[[ Given data, beginning ]]

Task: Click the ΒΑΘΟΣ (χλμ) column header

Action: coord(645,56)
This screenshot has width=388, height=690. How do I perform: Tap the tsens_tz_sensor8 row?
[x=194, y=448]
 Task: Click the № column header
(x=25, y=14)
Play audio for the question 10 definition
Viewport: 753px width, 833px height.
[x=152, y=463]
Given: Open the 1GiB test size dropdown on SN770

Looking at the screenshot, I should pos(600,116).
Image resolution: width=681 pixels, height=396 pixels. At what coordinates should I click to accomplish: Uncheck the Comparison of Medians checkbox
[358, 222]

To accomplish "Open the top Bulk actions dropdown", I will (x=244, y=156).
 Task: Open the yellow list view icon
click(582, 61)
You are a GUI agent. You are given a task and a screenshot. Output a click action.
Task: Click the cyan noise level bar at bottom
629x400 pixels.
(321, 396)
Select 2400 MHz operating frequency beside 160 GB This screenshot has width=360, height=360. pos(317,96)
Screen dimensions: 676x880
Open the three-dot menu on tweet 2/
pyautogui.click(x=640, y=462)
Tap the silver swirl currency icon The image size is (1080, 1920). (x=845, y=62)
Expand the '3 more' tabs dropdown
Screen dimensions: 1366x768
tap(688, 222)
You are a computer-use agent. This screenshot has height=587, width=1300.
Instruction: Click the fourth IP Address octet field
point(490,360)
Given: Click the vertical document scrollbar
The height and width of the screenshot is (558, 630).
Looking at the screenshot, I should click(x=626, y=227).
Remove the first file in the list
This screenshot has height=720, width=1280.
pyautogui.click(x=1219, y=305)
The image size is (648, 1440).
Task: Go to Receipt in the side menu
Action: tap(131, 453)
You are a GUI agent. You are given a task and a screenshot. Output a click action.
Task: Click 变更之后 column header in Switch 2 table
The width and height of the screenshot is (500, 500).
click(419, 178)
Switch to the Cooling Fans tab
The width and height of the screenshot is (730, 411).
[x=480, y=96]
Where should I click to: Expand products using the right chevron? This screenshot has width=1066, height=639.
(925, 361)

[[ Given data, end ]]

_Work required_: All the lines above need to be retyped exactly, with nothing left out.

_Response to the task_:
Task: Click the ΒΑΘΟΣ (χλμ) column header

Action: coord(645,56)
This screenshot has width=388, height=690. How do I perform: Tap the tsens_tz_sensor8 row?
[x=194, y=448]
 Task: Click the № column header
(x=25, y=14)
Play audio for the question 10 definition
Viewport: 753px width, 833px height.
[x=152, y=463]
Given: Open the 1GiB test size dropdown on SN770

Looking at the screenshot, I should pos(600,116).
Image resolution: width=681 pixels, height=396 pixels. At what coordinates should I click to accomplish: Uncheck the Comparison of Medians checkbox
[358, 222]

To accomplish "Open the top Bulk actions dropdown", I will (x=244, y=156).
 Task: Open the yellow list view icon
click(582, 61)
You are a GUI agent. You are given a task and a screenshot. Output a click action.
Task: Click the cyan noise level bar at bottom
629x400 pixels.
(321, 396)
Select 2400 MHz operating frequency beside 160 GB This screenshot has width=360, height=360. pos(317,96)
Screen dimensions: 676x880
Open the three-dot menu on tweet 2/
pyautogui.click(x=640, y=462)
Tap the silver swirl currency icon The image size is (1080, 1920). (x=845, y=62)
Expand the '3 more' tabs dropdown
Screen dimensions: 1366x768
tap(688, 222)
You are a computer-use agent. This screenshot has height=587, width=1300.
Instruction: Click the fourth IP Address octet field
point(490,360)
Given: Click the vertical document scrollbar
The height and width of the screenshot is (558, 630).
Looking at the screenshot, I should click(x=626, y=227).
Remove the first file in the list
This screenshot has height=720, width=1280.
pyautogui.click(x=1219, y=305)
The image size is (648, 1440).
Task: Go to Receipt in the side menu
Action: tap(131, 453)
You are a GUI agent. You are given a task and a screenshot. Output a click action.
Task: Click 变更之后 column header in Switch 2 table
The width and height of the screenshot is (500, 500).
click(419, 178)
Switch to the Cooling Fans tab
The width and height of the screenshot is (730, 411).
[x=480, y=96]
Where should I click to: Expand products using the right chevron? This screenshot has width=1066, height=639.
(925, 361)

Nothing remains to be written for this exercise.